During the 17th century, several discoveries tipped in favor of scientific meteorology. A device to measure temperature was invented by Galileo Galilei and the factor that atmospheric pressure was linked to altitude was discovered by Blaise Pascal. The invention of barometer by EvangelistaA Torricelli is significantly the most important discovery. It is still in use today which indicates atmospheric pressure changes that are linked with the future weather changes.
There are also other methods which have been evolved. Meteorology is a lot related with cycles and their analysis which was what Fernando II de Medici wanted to prove. He carried out a very determined program in 1654 for recording weather patterns in different European cities with a view to compile data and make their analysis. Other breakthroughs were followed in the 18th century and science was taken to a new level. A modern mercury based thermometer was invented by Gabriel Fahrenheit.

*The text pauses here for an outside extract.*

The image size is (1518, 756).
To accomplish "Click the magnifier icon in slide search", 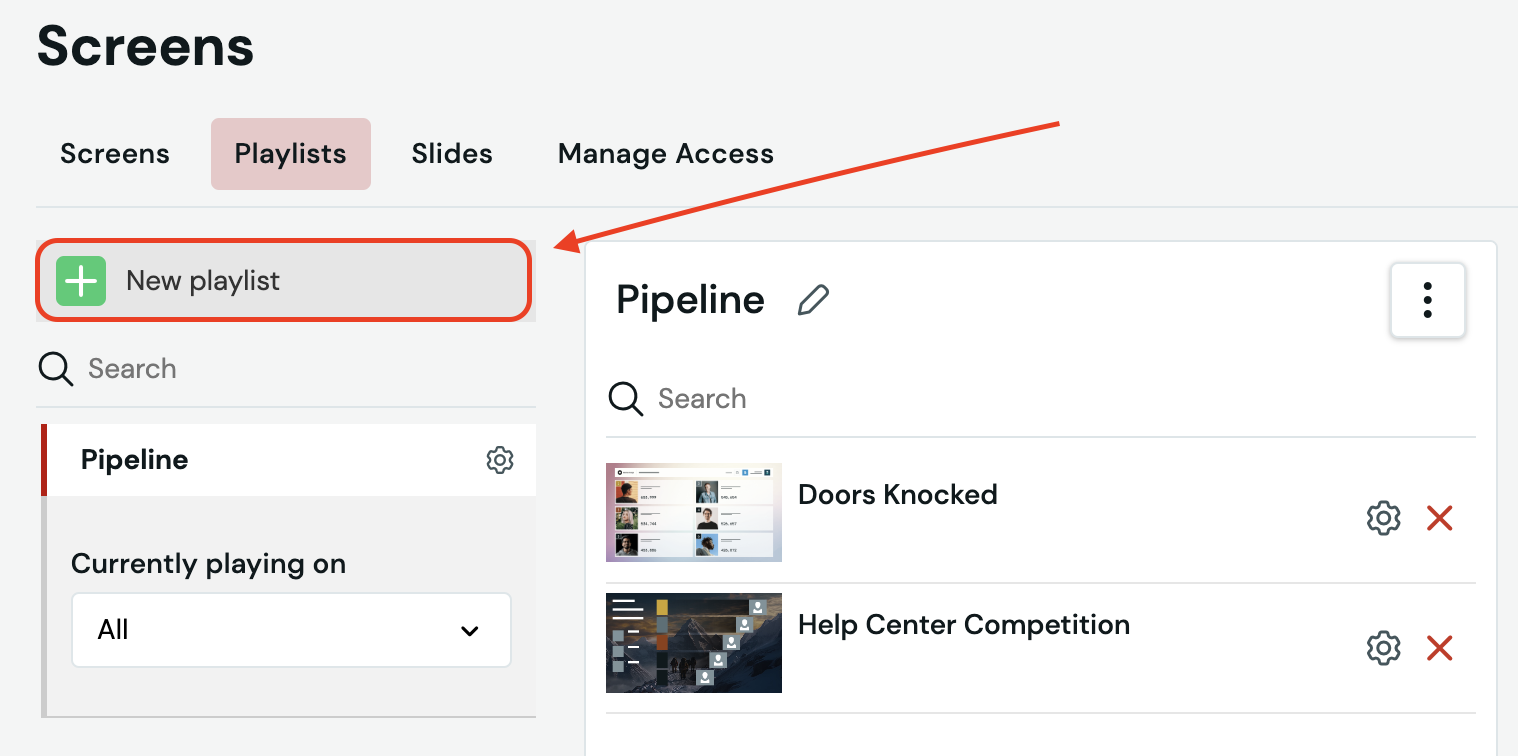I will click(x=626, y=399).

When the theory of thermodynamics and atmospheric pressures were adapted, no real changes were important for understanding meteorology. In recent times, focus has been given on meteorological tools for its improvement and attaining better accuracy results. A tremendous boost was given to meteorology because of the technology in two ways. The first is the ability to communicate results and analysis with timing, it was made possible due to the invention of telegraph. The second is the ability of probing skies with using balloons, satellites and radars.
Meteorology is a part of our everyday lives. People are kept updated about the changing weather with dedicated channels and mobile devices. The science is still progressing and is an important element of the economy with many industries like agriculture and civil aviation depending on it.